Extend the article on economic recovery and unemployment, picking up after its final sentence.

PASSAGE:
>> begin

Have We Turned The Corner?

Since employment figures are what’s called a “lagging economic indicator’ – meaning that new jobs don’t appear until after economic activity has increased for a few quarters – it can often be frustrating to hear that “recovery has begun” when you’re still out of a job and looking.

Living through the worst economic collapse in modern times has made pessimists of many of us.  I know it can be difficult to believe that things are beginning to improve when the outlook at the ground level is still so bleak.  And while no one but the banker/investor class can be too excited about the oxymoronic “jobless recovery” that we saw after the last recession in ’02-’03, there is still optimism that the pain Americans have been experiencing may soon diminish. 

Since employment figures are what’s called a “lagging economic indicator’ – meaning that new jobs don’t appear until after economic activity has increased for a few quarters – it can often be frustrating to hear that “recovery has begun” when you’re still out of a job and looking.

>> end

A run of records
>> begin

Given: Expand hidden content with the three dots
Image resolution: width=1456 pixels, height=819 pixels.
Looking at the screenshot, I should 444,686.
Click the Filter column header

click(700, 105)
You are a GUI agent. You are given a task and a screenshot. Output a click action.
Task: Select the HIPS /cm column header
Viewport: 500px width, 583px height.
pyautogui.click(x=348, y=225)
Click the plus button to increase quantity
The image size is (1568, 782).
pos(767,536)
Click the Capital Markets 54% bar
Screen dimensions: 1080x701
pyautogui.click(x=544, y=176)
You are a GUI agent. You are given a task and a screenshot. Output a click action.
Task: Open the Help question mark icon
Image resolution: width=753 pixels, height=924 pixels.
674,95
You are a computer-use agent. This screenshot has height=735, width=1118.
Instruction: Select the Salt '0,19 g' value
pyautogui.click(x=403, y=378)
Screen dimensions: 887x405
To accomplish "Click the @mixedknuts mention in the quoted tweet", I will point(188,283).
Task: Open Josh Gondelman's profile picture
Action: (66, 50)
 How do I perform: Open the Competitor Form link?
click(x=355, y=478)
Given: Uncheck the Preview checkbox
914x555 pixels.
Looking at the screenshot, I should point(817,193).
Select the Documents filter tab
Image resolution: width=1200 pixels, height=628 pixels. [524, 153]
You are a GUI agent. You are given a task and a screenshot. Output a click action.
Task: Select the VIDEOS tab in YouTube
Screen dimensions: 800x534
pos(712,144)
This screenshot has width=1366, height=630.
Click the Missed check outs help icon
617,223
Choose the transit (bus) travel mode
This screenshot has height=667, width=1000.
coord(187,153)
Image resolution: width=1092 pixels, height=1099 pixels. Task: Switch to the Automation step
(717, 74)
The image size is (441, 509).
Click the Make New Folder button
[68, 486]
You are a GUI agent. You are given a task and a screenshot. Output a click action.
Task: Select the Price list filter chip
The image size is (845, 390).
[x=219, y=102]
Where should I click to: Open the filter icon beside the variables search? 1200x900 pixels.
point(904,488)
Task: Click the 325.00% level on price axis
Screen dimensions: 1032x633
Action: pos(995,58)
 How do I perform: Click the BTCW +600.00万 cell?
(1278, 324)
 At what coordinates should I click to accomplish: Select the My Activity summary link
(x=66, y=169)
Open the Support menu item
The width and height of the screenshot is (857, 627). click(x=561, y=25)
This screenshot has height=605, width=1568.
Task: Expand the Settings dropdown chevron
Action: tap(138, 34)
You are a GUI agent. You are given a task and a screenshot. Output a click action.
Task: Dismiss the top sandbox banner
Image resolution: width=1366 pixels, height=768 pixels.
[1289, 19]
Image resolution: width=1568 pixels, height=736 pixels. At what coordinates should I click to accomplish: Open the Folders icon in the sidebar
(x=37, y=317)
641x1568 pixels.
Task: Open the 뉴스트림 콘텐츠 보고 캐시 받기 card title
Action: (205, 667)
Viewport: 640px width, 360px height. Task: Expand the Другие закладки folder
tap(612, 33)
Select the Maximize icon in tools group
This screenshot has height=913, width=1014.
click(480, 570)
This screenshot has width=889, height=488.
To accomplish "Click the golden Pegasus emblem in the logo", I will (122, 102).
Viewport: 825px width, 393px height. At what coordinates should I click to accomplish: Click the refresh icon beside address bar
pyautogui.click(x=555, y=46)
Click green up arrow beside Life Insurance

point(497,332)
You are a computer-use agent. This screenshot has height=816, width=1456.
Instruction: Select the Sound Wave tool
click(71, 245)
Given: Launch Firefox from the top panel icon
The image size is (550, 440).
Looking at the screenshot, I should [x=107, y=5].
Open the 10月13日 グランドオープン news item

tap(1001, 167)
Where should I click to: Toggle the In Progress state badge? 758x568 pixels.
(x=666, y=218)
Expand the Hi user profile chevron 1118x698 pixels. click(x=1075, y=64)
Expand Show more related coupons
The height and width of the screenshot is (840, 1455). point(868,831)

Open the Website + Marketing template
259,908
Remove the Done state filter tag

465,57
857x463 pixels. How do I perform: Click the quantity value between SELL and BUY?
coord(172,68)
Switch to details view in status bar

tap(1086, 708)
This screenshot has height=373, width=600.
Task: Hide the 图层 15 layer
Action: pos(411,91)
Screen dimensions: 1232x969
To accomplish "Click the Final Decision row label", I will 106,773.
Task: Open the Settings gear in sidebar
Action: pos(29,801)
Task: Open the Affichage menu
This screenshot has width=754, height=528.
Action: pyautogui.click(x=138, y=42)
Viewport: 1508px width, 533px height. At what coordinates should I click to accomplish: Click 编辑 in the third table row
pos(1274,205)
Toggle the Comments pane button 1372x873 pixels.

>> end

RESULT OF THIS EXERCISE:
Now I am no Pollyanna and I am not suggesting that the economy is going to come roaring back this week.  But there have been some more positive indicators starting to trickle in.  Today, the US Labor Department announced that jobless benefit claims fell by 16,000 to a seasonally adjusted 614,000.  Further, the number of ongoing claims for unemployment insurance dropped by 53,000 to 6.7 million, bucking analysts’ expectations of a small rise. The continuing claims figure lags initial claims by a week.

We’re certainly not out of the woods yet. After all, the US economy has shed more than 6.5 million jobs since this downturn began.  And hardest hit areas like California and Michigan may see things worsen before they improve.  But we may be slowly turning the corner. 

Dontcha feel smart for studying for a career in a field that will be relatively insulated from these kinds of economic gyrations?

3 Responses to “Have We Turned The Corner?”

  1. Valarie Stewart

    I like the online learning classes. I am happy to be able to prepare myself for the future in the health care arena. Yes it is a wonderful feeling knowing that the opportunities in health care are available
    since so many jobs of the past are declining.Thanks to modern technology we can take health care classes from the comfort of our home.A short term learning experience, full of long term benefits.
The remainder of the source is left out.